Records from a collection:
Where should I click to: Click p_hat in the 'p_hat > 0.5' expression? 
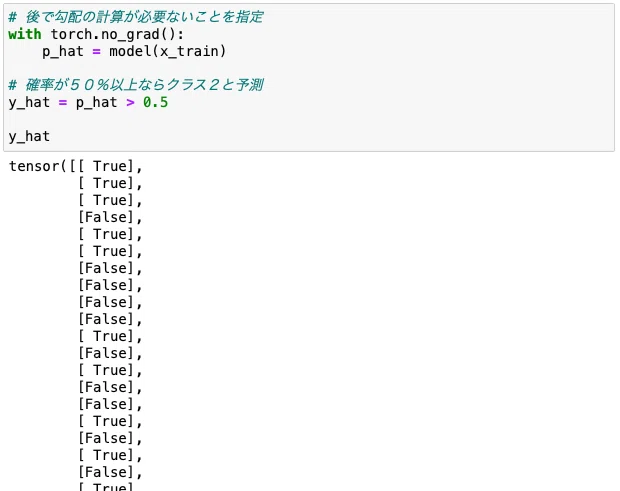[96, 103]
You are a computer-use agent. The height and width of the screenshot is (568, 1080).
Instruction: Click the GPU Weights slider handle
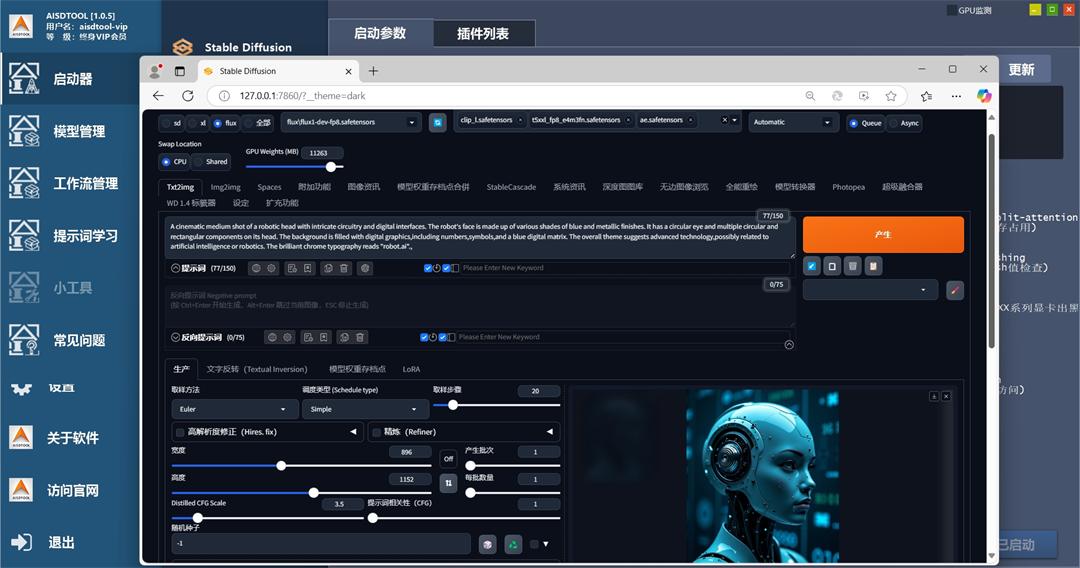point(331,167)
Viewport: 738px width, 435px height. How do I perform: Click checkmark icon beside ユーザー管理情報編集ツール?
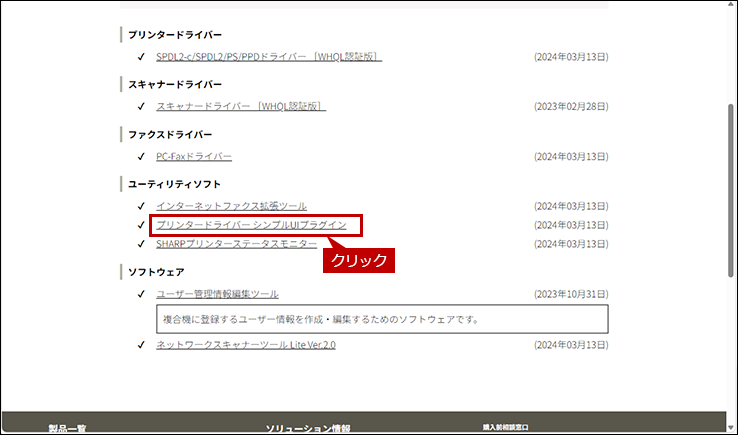pos(142,294)
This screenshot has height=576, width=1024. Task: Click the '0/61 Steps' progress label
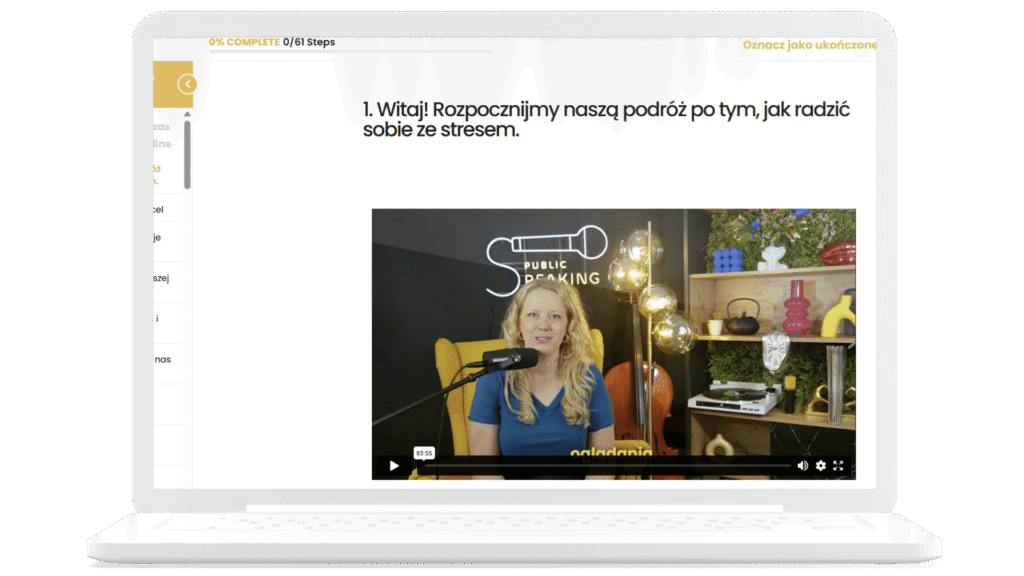tap(309, 42)
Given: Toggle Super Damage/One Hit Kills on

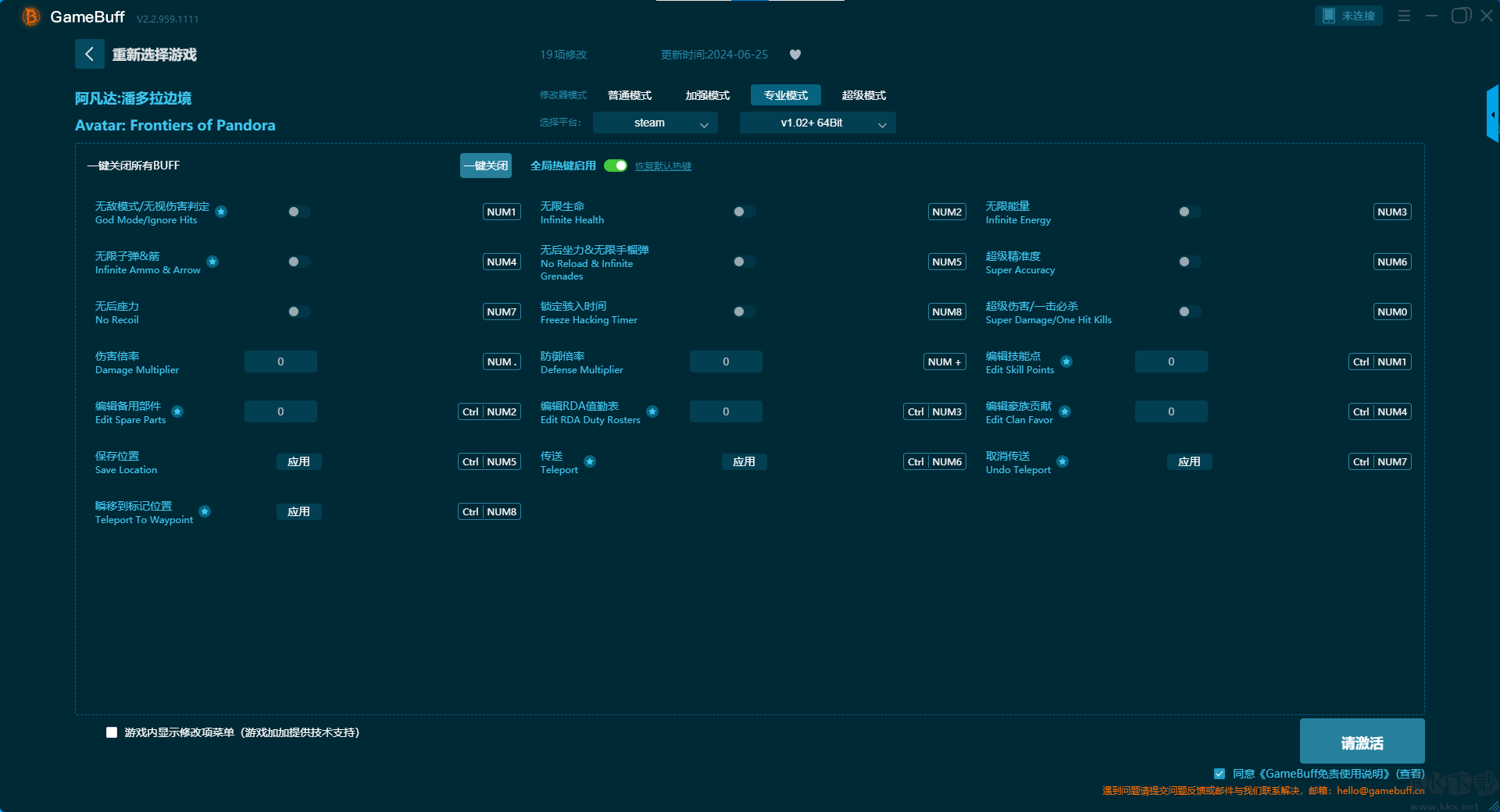Looking at the screenshot, I should (1189, 312).
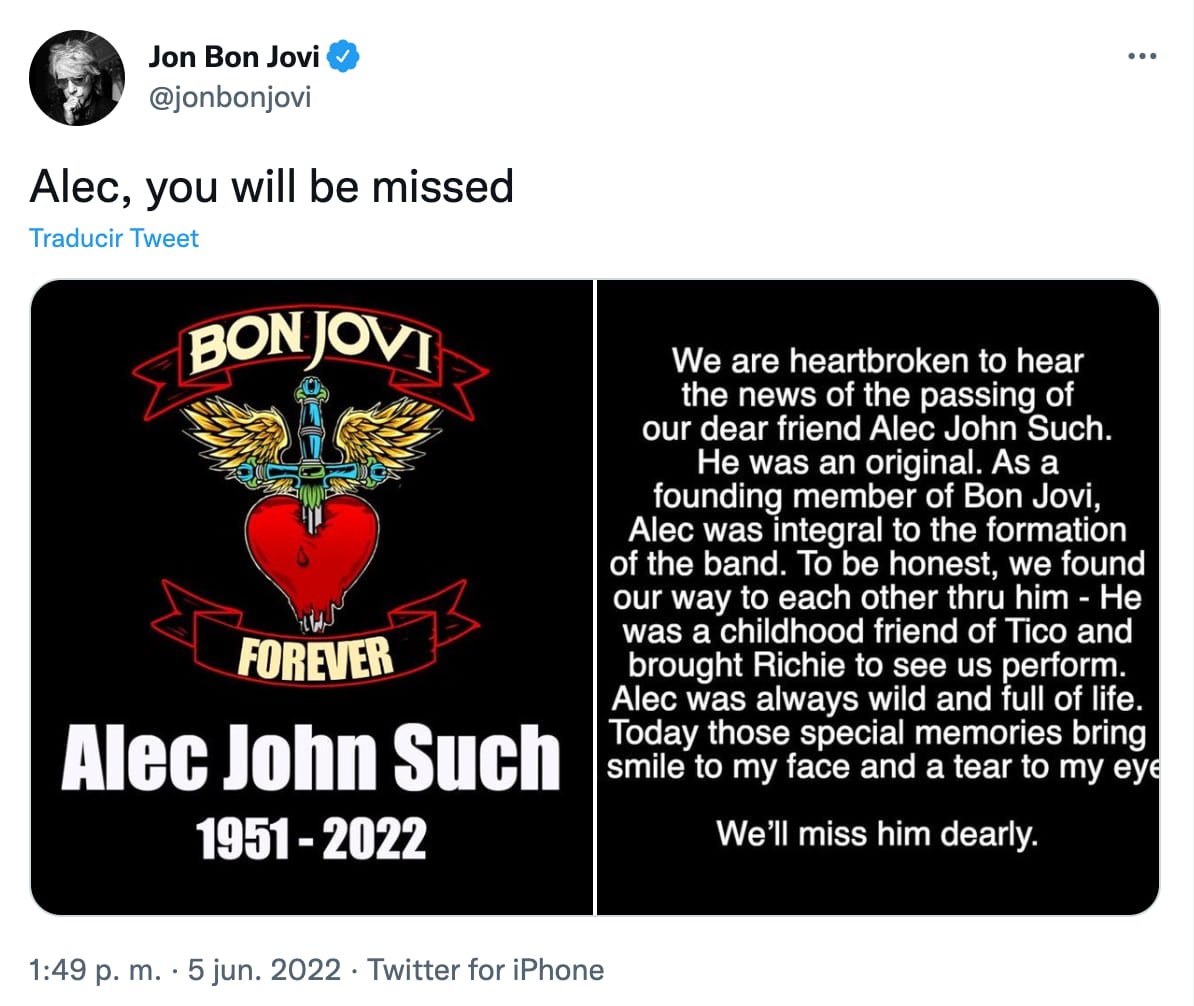
Task: Click the "Alec John Such" name in image
Action: [x=310, y=757]
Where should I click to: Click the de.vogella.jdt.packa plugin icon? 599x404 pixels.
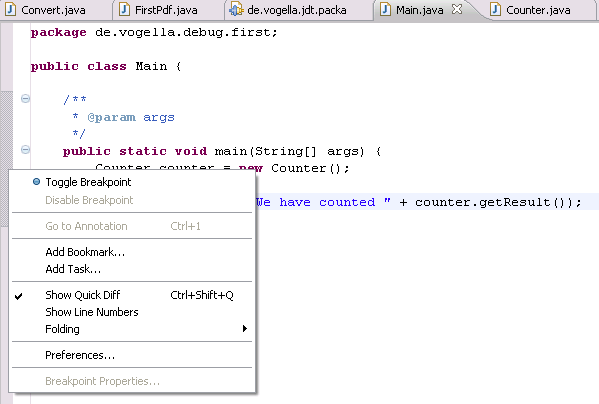[236, 10]
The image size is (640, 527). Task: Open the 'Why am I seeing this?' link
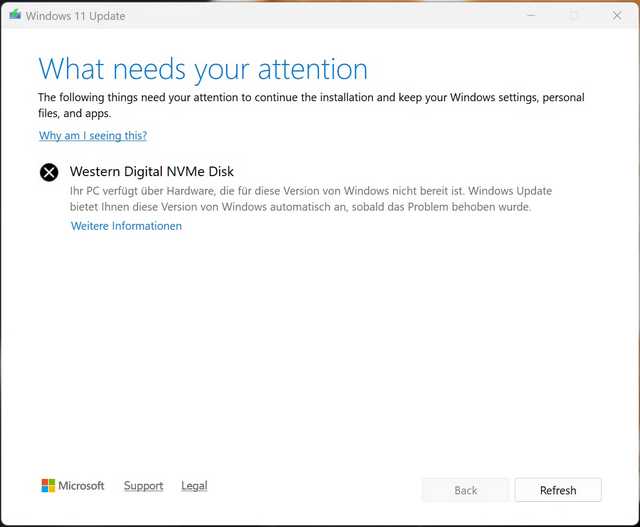[93, 135]
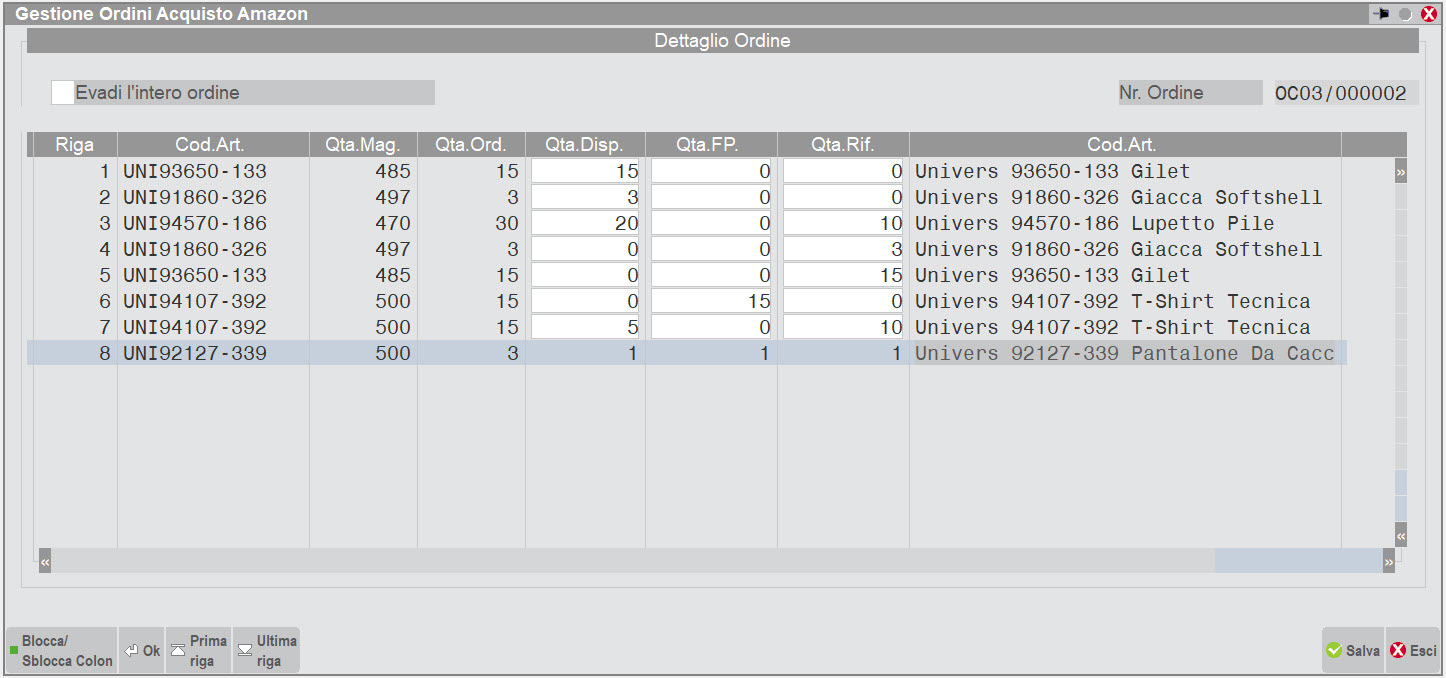The width and height of the screenshot is (1446, 678).
Task: Click the pin window icon in title bar
Action: [1382, 14]
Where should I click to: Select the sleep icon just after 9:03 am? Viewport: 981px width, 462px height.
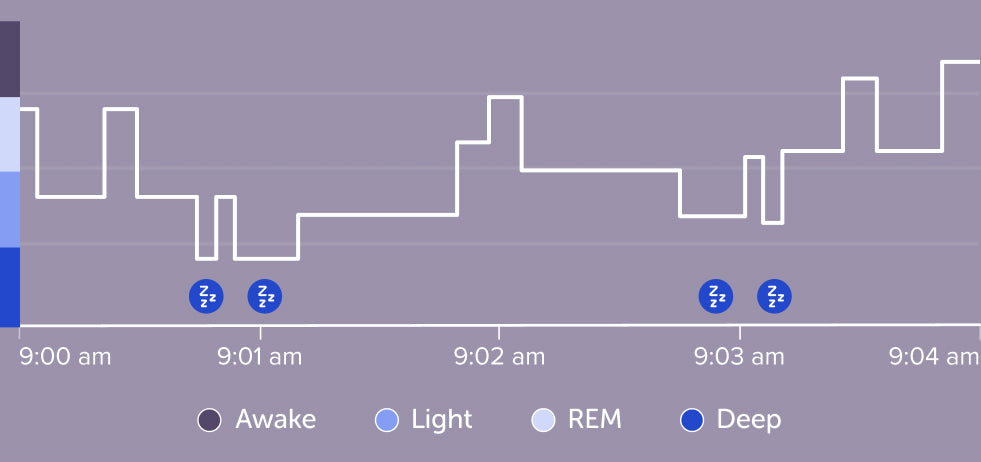(x=774, y=296)
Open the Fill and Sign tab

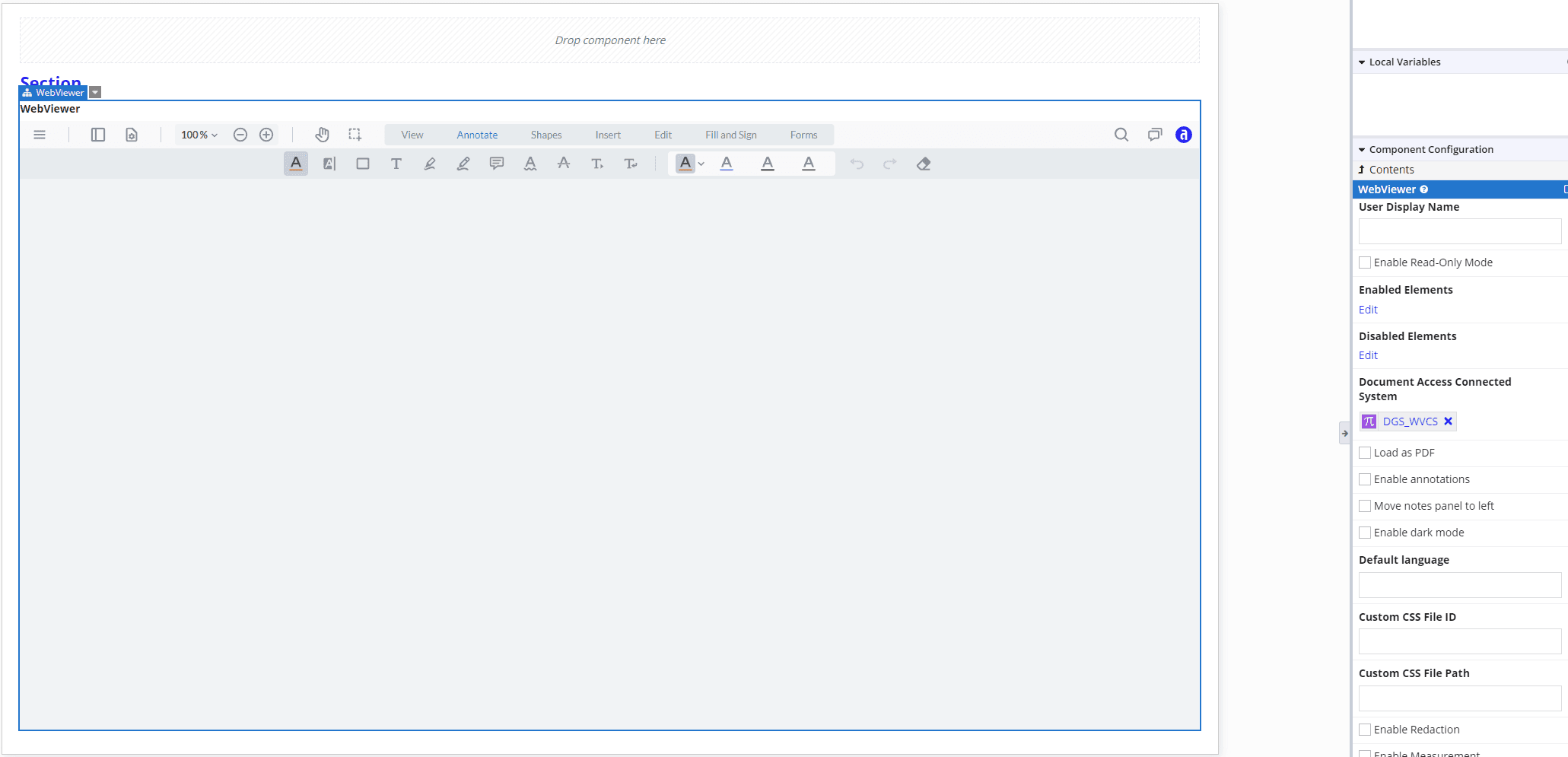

_EXERCISE REQUIREMENTS_:
The copy must reproduce every entry exactly while excluding all pictures.

_WRITTEN ANSWER_:
Where should I click to: Click p_hat in the 'p_hat > 0.5' expression? 
[96, 103]
You are a computer-use agent. The height and width of the screenshot is (568, 1080).
Instruction: Click the GPU Weights slider handle
point(331,167)
Viewport: 738px width, 435px height. How do I perform: Click checkmark icon beside ユーザー管理情報編集ツール?
pos(142,294)
This screenshot has height=576, width=1024. Task: Click the '0/61 Steps' progress label
tap(309, 42)
Given: Toggle Super Damage/One Hit Kills on

Looking at the screenshot, I should (1189, 312).
Task: Click the "Alec John Such" name in image
Action: [x=310, y=757]
Where should I click to: Click the de.vogella.jdt.packa plugin icon? 599x404 pixels.
[236, 10]
The image size is (640, 527). Task: Open the 'Why am I seeing this?' link
[93, 135]
The width and height of the screenshot is (1446, 678).
Task: Click the pin window icon in title bar
Action: [1382, 14]
Where should I click to: Select the sleep icon just after 9:03 am? Viewport: 981px width, 462px height.
(x=774, y=296)
Open the Fill and Sign tab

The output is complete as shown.